* BEGIN SELECTED TEXT *

Furthermore, many carbonaceous materials in the geological environment have an interplanar distance in graphite-like domains, a chemical composition, pressure (P) and temperature (T) conditions of formation and some physicochemical properties like the shungites. These materials are combined into a single classification group called anthraxolites (Uspensky et al., 1964; Cherevko, 1999; Melezhik et al., 2004; Filippov et al., 2007, 2012). The grouping is based primarily on physical and chemical properties. Anthraxolites and shungites are not soluble in organic solvents, contain less than 5 % of hydrogen, and are electrically conductive (Uspensky et al., 1964). Additionally, shungites and anthraxolites were combined into one group in other classifications that are based on various atomic ratios, for example (H/C)at, versus (O/C)at in Van Krevelen diagram (Cornelius, 1987). The supramolecular structure of shungites and anthraxolites is also similar, with globular particles which are 30–100 nm in size (Golubev, 2009). The shungite and anthraxolite deposits are formed as a result of mobilisation of primary liquid hydrocarbons. Migrating carbonaceous matter fills joints (it is referred to as vein-type bitumen), and fills rock cavities and sedimentary voids ranging in size from 1 mm to several tens cm (it is referred to as clastic-type bitumen).

* END SELECTED TEXT *
* BEGIN DATA SEGMENT *

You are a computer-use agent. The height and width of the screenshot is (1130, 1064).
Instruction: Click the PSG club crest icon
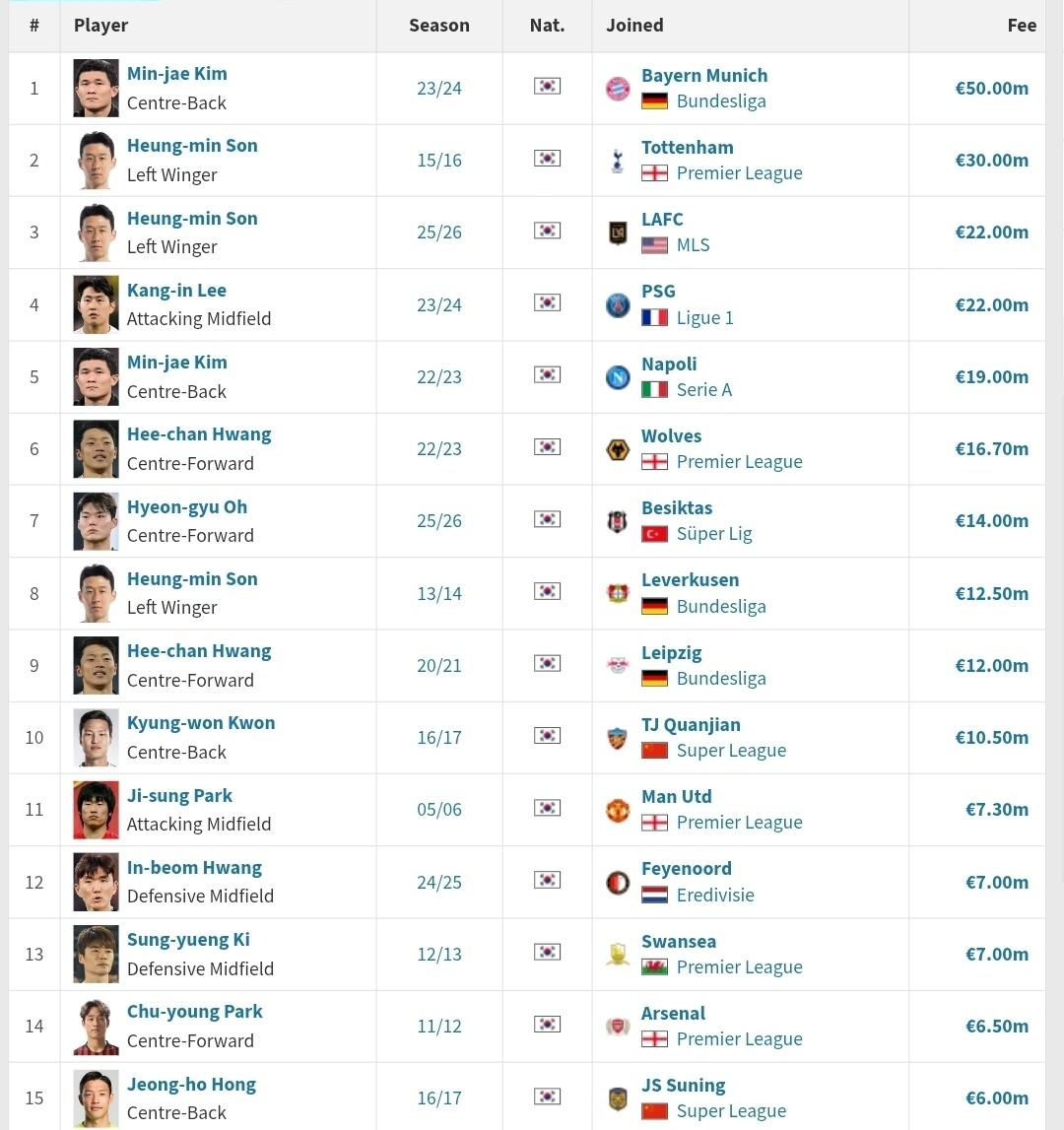(618, 305)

* END DATA SEGMENT *

PROBLEMS TO SOLVE
a - According to the passage on shungites and anthraxolites, what size are the globular particles in their supramolecular structure?
b - Translate this sentence from the passage on shungites and anthraxolites into Spanish: "The grouping is based primarily on physical and chemical properties."
c - For each statement, say whether it agrees with the passage on shungites and anthraxolites, and quote the words that decide it.
(i) Anthraxolites and shungites dissolve in organic solvents.
(ii) Migrating carbonaceous matter that fills joints is called vein-type bitumen.
(iii) Shungites and anthraxolites conduct electricity.

RESPONSES TO THE EXERCISE
a - 30–100 nm

b - La agrupación se basa principalmente en propiedades físicas y químicas.

c -
(i) No: "Anthraxolites and shungites are not soluble in organic solvents"
(ii) Yes: "Migrating carbonaceous matter fills joints (it is referred to as vein-type bitumen)"
(iii) Yes: "and are electrically conductive"